In a prospectus on the nature of the exhibition, the author wrote that the Arthur Amiotte: Retrospective Exhibition, Continuity and Diversity is “A retrospective exhibition of art of Arthur Amiotte from the early 1960s to the present. The exhibition surveys four decades of work by an internationally celebrated Oglala Lakota artist. Contains fifty works in a variety of media including paintings, wall hangings, and collages”
1962 - 2010
Majority of material found within 1980 - 2003
Conditions Governing Access
This collection is open for research, but it does contain some restricted materials: Box 2 Folder 16 Budget. Redacted copies of the restricted material have been placed in the open files. Researchers are advised to contact the Archives and Special Collections prior to visiting.
Conditions Governing Use
Researchers must obtain a signed Permission to Publish Form if they wish to reproduce, broadcast, or otherwise disseminate information from published and unpublished works held by ASC. Permission to reproduce, broadcast, or otherwise disseminate information materials from ASC does not constitute permission from the holder of copyright or literary rights. The researcher is responsible for securing permission from the copyright holder to publish or reproduce content from materials found in the collections.
Biographical / Historical
Arthur Amiotte (1942- present) is an Oglala Lakota artist from Custer, South Dakota, and he currently has an art studio there. Amiotte has had three prominent influences in his art career: his grandmother, Lakota medicine man Pete Catches, and Oscar Howe. His grandmother was a huge influence on his career through the stories she told about his grandfather, who illustrated the book Black Elk Speaks. Pete Catches influence on Amiotte was via knowledge about Lakota spirituality and rituals, which became the base of many of Amiotte’s art pieces. Oscar Howe influenced his life by showing Amiotte that it was possible to paint his heritage. Before opening his studio in Custer, SD, Amiotte taught art at a number of different universities and one high school. While teaching at Brandon University in Manitoba, Canada, Arthur Amiotte was awarded an Honorary Doctorate. Amiotte has participated in over one hundred exhibitions, including twenty which showcased mostly his work. He has also been a curator of several art collections pertaining to the culture and tribes of the Great Plains.

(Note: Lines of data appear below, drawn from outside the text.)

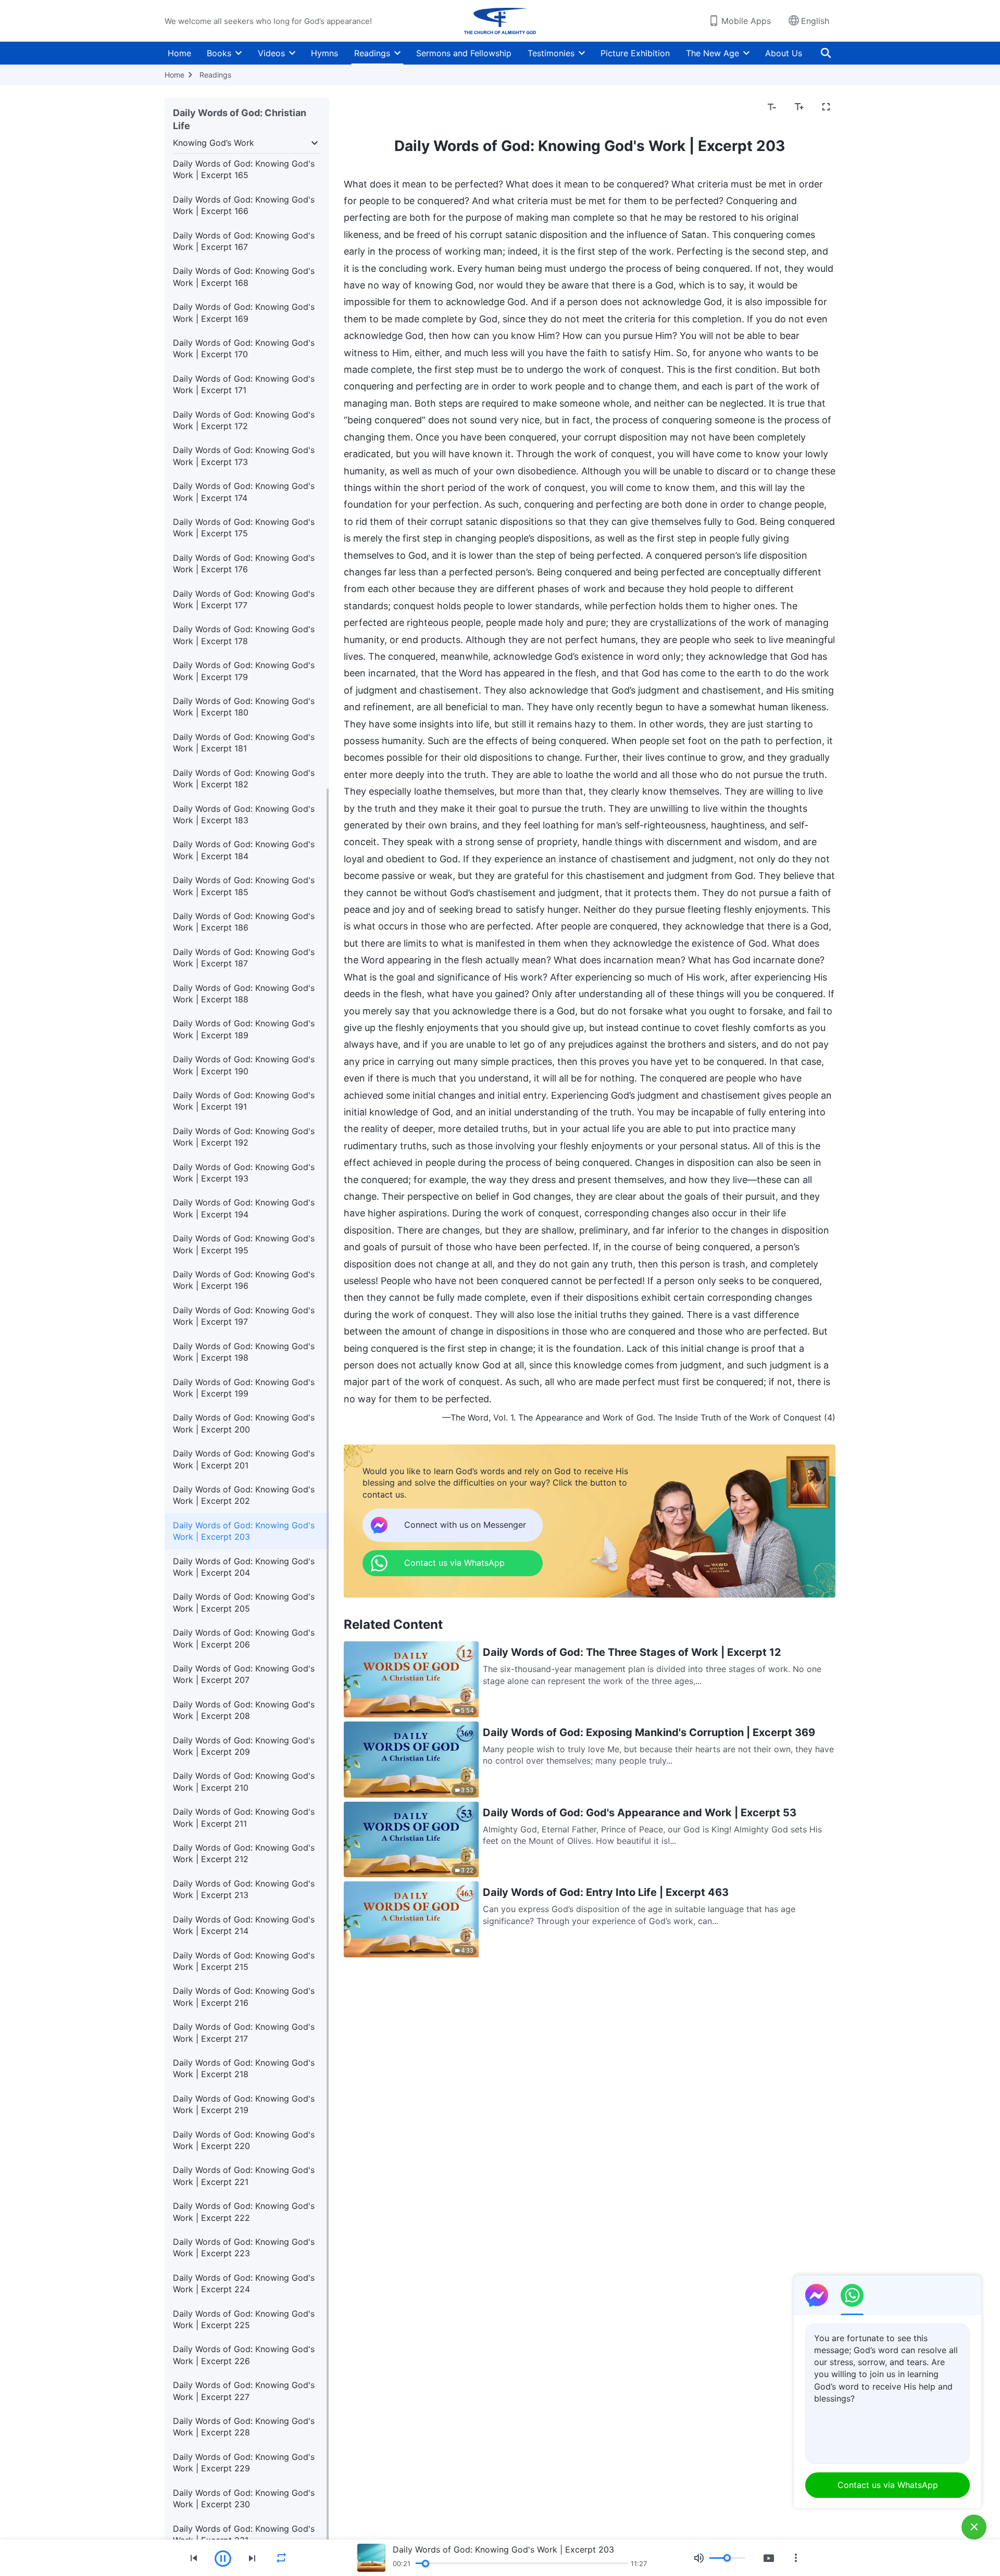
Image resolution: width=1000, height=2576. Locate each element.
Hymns (324, 53)
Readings (372, 53)
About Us (783, 53)
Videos (271, 53)
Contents (368, 107)
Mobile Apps (746, 21)
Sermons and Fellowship (463, 53)
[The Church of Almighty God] (500, 21)
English (815, 21)
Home (179, 53)
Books (219, 53)
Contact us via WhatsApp (888, 2485)
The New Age (712, 53)
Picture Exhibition (635, 53)
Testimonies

The Arthur Amiotte Retropective: Continuity and Diversity was held in June 2001 at the University Art Galleries at the University of South Dakota.
John A. Day (1939-2013) was a member of the USD faculty for more than twenty years. He joined the USD community in 1976 as Chairman of the Fine Arts Department. In 1980, Day became dean of the College of Fine Arts, and held that position until 2004. Day was also the director of University Art Galleries at USD and participated in creating more than fifty exhibitions for the University Art Galleries. These include many on Oscar Howe as well as the Arthur Amiotte: Retrospective Exhibition, Continuity and Diversity. Upon his retirement, the college and faculty honored Day by naming an art gallery on the USD campus after him. He passed away in 2013.